The only equation that most people actually do know is another icon, E = mc2. Einstein’s famous equation has appeared in countless movies, pop songs and cartoons. Those of a certain age, for instance, may remember the hit single Einstein A Go-Go by 1980s electronic pop band Landscape, the lyrics of which went “You’d better watch out, you’d better beware, coz Albert says that E equals mc squared”. More recently, during last year’s World Cup, the six large outdoor sculptures that were erected in Berlin to illustrate Germany’s status as the “land of ideas” included a car, a pair of football boots and a gigantic representation of E = mc2.

Icons can have a dark side, when they call more attention to their image than to what they stand for. The spell cast by equations can tempt us to think that all knowledge can and ought to be couched in the form of equations, with neat packages, balanced amounts and simple units. Equations have, for example, been composed for making perfect sandwiches, workable relationships and successful sitcoms. These are, however, illegitimate attempts to create algorithms for things that cannot be quantified.

The spell of equations that I want to discuss is something different, that of genuine equations that enthral authentic scientists. In addition to the two I mentioned already, other equations that I think are legitimate icons include Maxwell’s equations – “Was it a God who wrote these signs?” Boltzmann wrote about them, quoting Goethe’s Faust – and Einstein’s equations of general relativity.

But how can an equation become an icon? After all, an equation is merely one step in the ongoing process of scientific inquiry. Euler’s expression, for example, was but one implication of his exploration of functions, while E = mc2 was an afterthought of Einstein’s development of special relativity. If equations are only a means to an end, of less intrinsic value and interest than the tasks they were developed to help us with, why do some of them seem to possess an inherent value or significance beyond the process of inquiry to which they belong? Why can an abstract object like an equation literally stand alongside a pair of boots or a car?

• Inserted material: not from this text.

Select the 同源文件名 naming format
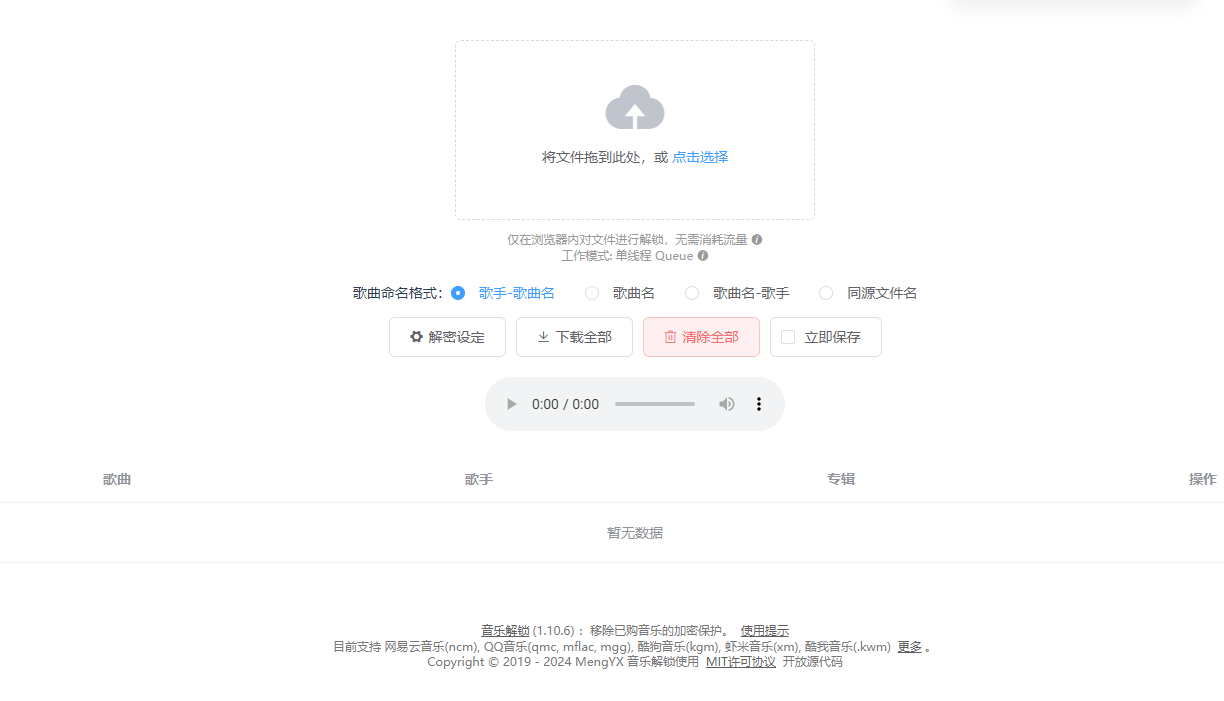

The answer is that some steps in an inquiry acquire, and deserve, special status. Certain expressions serve as landmarks in the vital and bustling metropolis of science, a city that is continually undergoing construction and renovation. They preserve the work of the past, orient the present, and point to the future. Theories, equipment and people may change, but formulas and equations remain pretty much the same. They are guides for getting things done, tools for letting us design new instruments, and repositories for specialists to report and describe new discoveries. They summarize and store, anticipate and open up.

But there is still more to equations. As Devlin once wrote of Euler’s equation, it reaches into the depths of existence because “it brings together mental abstractions having their origins in very different aspects of our lives, reminding us once again that things that connect and bind together are ultimately more important, more valuable, and more beautiful than things that separate”.

The critical point

Devlin’s remark suggests, I think, the chief reason why equations such as those of Euler and Einstein attract value and interest beyond the particular scientific inquiries that gave birth to them. They serve as clear and concise examples of what equations and formulas do: they show how seemingly disparate elements are implicated in a unity, and do so concisely, with few moving parts, so to speak. They bring what equations do out into the open. They are like a really good joke the economy of which reveals the structure of a joke, or a proof so concise that it demonstrates what a proof is.

If equations have a dark side, it is that they can also lead us to think that knowledge resides in the equation itself, rather than in the ongoing processes of construction and renovation. They can promote the erroneous view that science consists of a set of facts or beliefs to be memorized, rather than a quest for greater understanding that is achieved by moving beyond existing facts or beliefs to new ones that we suspect are on the horizon.